December 27, 2008

What will happen if China wants its money back??

I'm sure many of you are well aware that the USA owes China some money. Many people seem to believe that a majority or very large portion of our national debt is owed to the Chinese. This is not true actually. As I discussed previously in the article, Myth: We Owe All Our Debt to China, the US government owes less than $600B to China. That is around 6% of the total US national debt which is owed to China. That is still a large amount of money. Its not good in general to be heavily in debt to a party and be so obligated to them.

So this raises the question: What will happen if China wants its money back?

The very short answer is : They won't so don't worry about it.

I'm serious. Maybe this seems flippant but it isn't really. So I'll explain..

First of all Chinese officials have publicly said they have no plans to drastically or abruptly reduce their investment in the US. The Chinese ambassador wrote in 2007 to US Senator Chuck Grassley to say “China does not have a plan to drastically adjust the structure of its foreign reserves.” Then assistant governor of the People’s Bank of China, was quoted as saying that “the U.S. dollar is the main currency in our reserves and that policy remains very firm” and said statements to the contrary were "opinions".

The US government loans people money in the form of bonds. These are contracts to loan money. You can't just simply call up the government and demand your money back. Contractually and legally there isn't a way for someone to just demand their money back from the US treasury. So basically China can't just take its money back. They could ask for it back or they could sell it. If they asked for it back theres nothing that would require us to return repay the debts outside the normal terms of the loans. They could sell their bonds to someone else on the open market if they wanted to. That wouldn't hurt the US though. The US government debt owed to China is just like any other loan you might have. Thinking the Chinese will abruptly demand their loan back is like thinking your bank will call tomorrow and demand you repay your mortgage.

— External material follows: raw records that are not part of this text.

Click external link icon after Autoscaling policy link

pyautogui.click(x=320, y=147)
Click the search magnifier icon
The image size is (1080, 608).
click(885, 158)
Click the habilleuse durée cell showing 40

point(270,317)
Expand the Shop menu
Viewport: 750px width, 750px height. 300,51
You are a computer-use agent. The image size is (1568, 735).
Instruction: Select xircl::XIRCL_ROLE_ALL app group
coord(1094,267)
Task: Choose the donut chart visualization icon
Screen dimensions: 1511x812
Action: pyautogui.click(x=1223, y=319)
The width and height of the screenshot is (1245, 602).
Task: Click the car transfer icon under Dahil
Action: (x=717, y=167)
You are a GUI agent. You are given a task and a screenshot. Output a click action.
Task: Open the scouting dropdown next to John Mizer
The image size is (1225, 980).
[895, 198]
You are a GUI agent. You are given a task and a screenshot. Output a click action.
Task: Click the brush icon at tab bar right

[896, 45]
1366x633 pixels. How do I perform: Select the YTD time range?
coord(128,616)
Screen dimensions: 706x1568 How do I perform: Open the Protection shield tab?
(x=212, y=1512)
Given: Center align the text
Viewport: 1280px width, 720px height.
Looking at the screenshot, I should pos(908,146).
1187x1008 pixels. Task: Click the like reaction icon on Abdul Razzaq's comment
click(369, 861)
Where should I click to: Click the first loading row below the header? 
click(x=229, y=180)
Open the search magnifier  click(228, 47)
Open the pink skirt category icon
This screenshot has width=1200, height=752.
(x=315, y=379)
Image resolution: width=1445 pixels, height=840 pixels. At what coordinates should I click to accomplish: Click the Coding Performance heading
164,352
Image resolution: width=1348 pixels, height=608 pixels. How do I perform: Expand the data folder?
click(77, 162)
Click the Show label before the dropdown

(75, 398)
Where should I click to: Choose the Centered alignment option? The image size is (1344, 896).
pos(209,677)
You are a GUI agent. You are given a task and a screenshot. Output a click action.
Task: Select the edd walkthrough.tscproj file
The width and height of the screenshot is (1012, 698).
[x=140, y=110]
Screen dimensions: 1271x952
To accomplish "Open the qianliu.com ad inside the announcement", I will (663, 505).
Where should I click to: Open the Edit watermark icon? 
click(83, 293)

But they generally wouldn't want to. Individuals, businesses and governments loan money to the US because they know it is the safest investment in the world. People don't buy treasury bonds because they are high interest, and in fact since the risk is so low the treasury can loan money at very low interest rates. Over time this could change. People may decide the US government is no longer stable or worthy of loaning money to. That isn't happening and isn't going to happen any time soon. Given the current economic situation it might seem as if the US government is on the verge of collapse, but this is far far from the truth. In fact during the current economic crisis people are more willing to buy treasury bonds because even now the US government is considered a safe harbor.

Contractually China has no way to demand their money back. Economically China would have no reason to do so. These reasons alone should be justification enough to not worry about China pulling the economic rug out from under our governments debt.

But what if China for whatever reason decided to challenge the contracts of the treasury bonds or otherwise demand their money back? That is possible but it would strongly irritate relations between the USA and China. Politically China would risk heavy economic repercussions from the USA if they chose to demand early repayment of our loans. The USA is a big customer of Chinese goods. In just the first 9 months of 2008 the US has imported over $250B in goods from China. If China chose to play economic 'hard ball' with the USA for some reason then it would be highly likely that the US government would respond by reducing or taxing imports from China. The USA wields a lot of political power around the world. China has no motivation to risk making USA a serious political enemy.

If China sold off its treasury securities abruptly they would lose a lot of money in the process. You can't just dump a large amount of anything on a market and get full price. If they sold our treasuries they'd take a loss in the sale.

A sharp or drastic reduction in Chinese investment in the US would have negative economic impact on the US. This would hurt our economy which would in turn hurt the Chinese economy.

China lacks any real motivation to prematurely demand loan repayment. It has been speculated that they could do so as a retaliatory measure or as leverage over a political point. However China has no realistic incentives to reduce investment in the US and significant downsides if they did so.

So as I said originally: it won't happen so don't worry about it.


Reference:
Report to congress: China’s Holdings of U.S. Securities: Implications for the U.S. Economy

1 comment:

  1. Yea look at the times now, this was 3 years ago and you said it US financial stability wouldn't collapse any time soon.